As a by-product of this defence Evans gives a clear survey of what history is and what it claims to do.

The book begins with a history of history: raising first pre-modern styles of history, such as the chronicle and the morality tale of Gibbon’s "Decline and Fall of the Roman Empire". Leopold von Ranke is cited as the father of the modern method, that’s to say the inspection of contemporary documents in the historical record using them to identify causes for historical events and "facts". Here the distinction is made between the primary sources and secondary sources. For Ranke the key subject of history was politics, a view that held sway for many year but more recently has been receding. The key to the historical method therefore is hunting down original documentation and reading it with a mind to its original purpose and the context of other documents of that period with a care not to be caught out by changes in language and unspoken purposes.

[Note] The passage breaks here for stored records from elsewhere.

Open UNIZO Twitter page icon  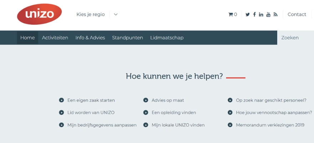(248, 15)
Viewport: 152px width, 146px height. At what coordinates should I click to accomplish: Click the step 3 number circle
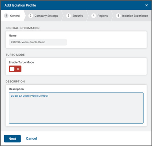point(69,16)
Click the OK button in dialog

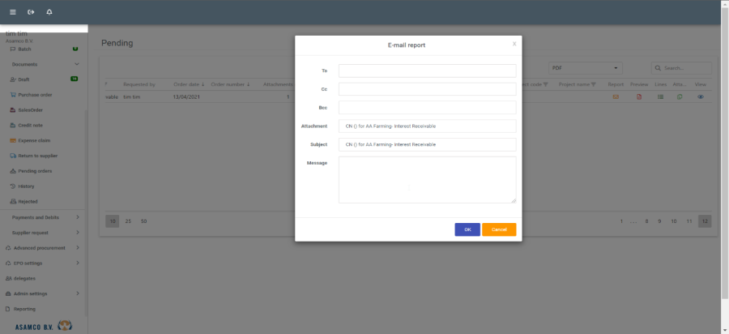click(467, 229)
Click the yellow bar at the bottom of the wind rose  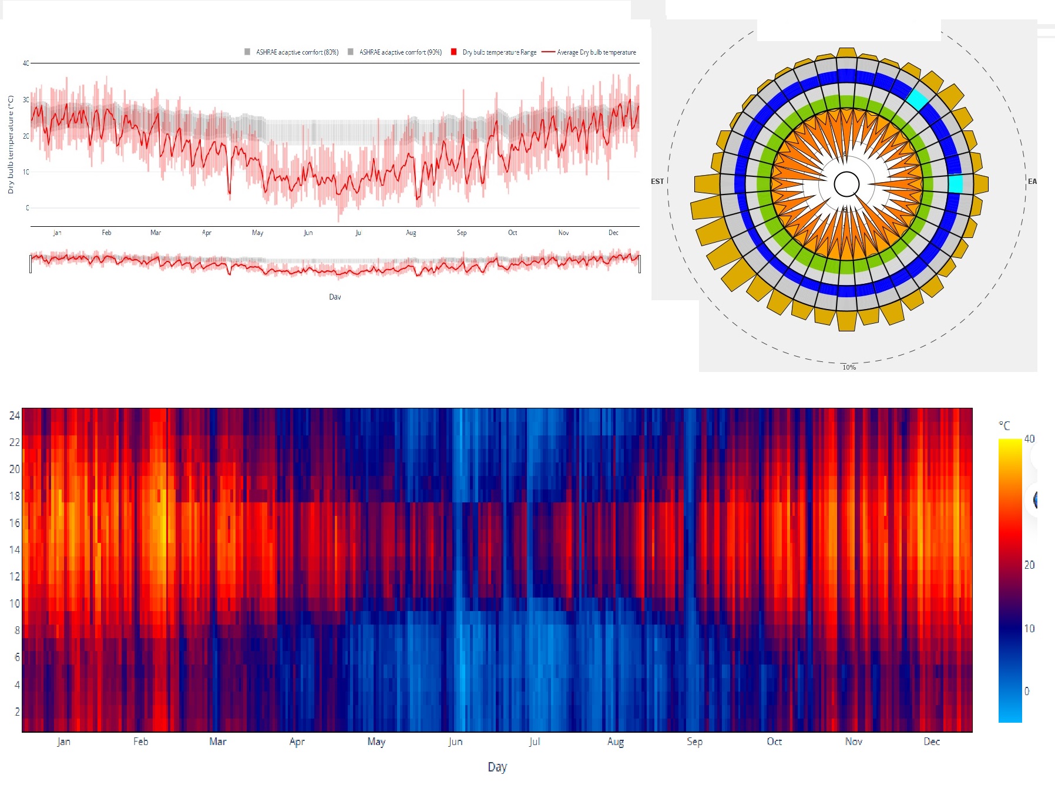click(x=846, y=321)
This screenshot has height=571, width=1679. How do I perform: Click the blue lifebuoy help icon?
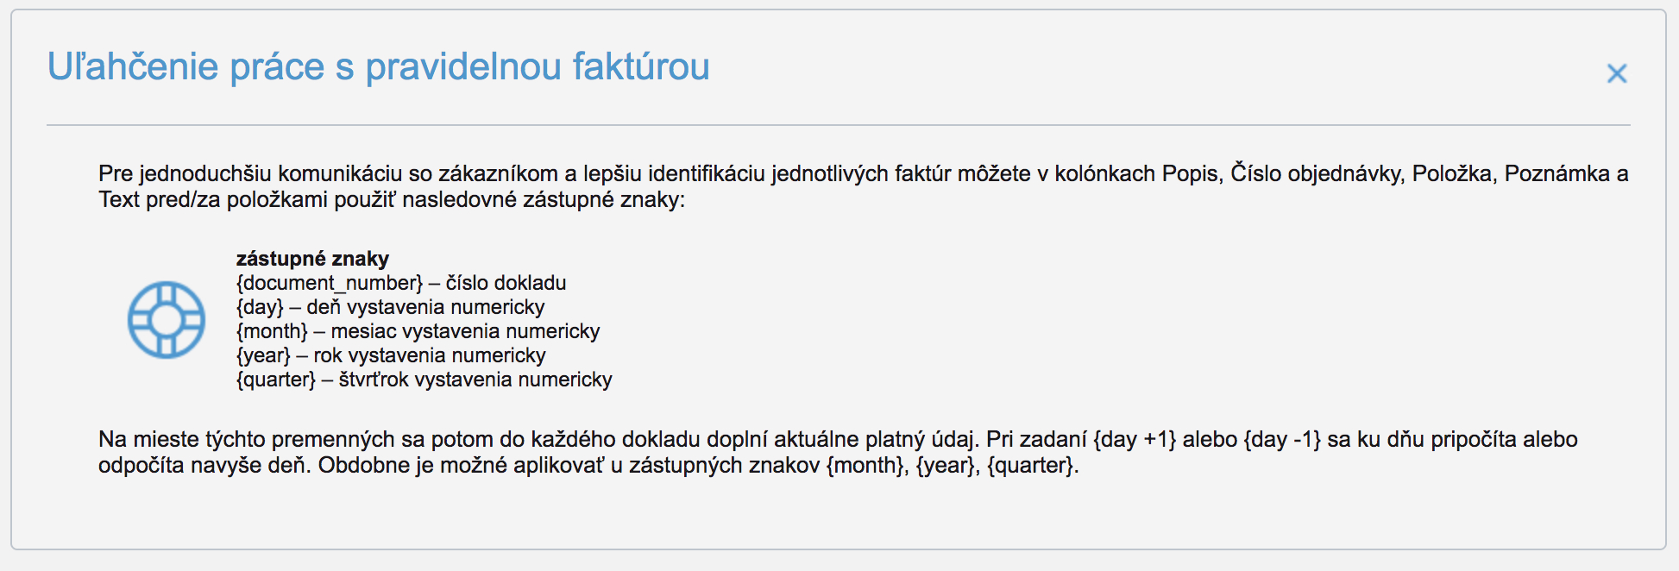167,319
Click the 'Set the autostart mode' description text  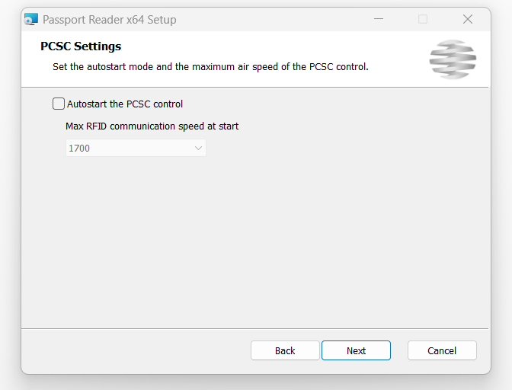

Evans also identifies the crisis in history following the First World War, a stark reminder to historians that predicting the future was tricky although Evans does not sign up to the idea that history is at all about predicting the future. There’s an interesting parallel here between Toynbee’s "A study of history" which tried explicitly to make laws of history for predicting the future and Asimov’s Foundation series of novels, which are based on precisely this idea. Predicting future events sets a high barrier for successful prediction, some fields of science face similar challenges such as in seismology – we can say an awful lot about earthquakes but exactly where and when are not amongst the things we can say. For these fields it’s typical to talk about the probabilities of events and the statistics of large numbers of events.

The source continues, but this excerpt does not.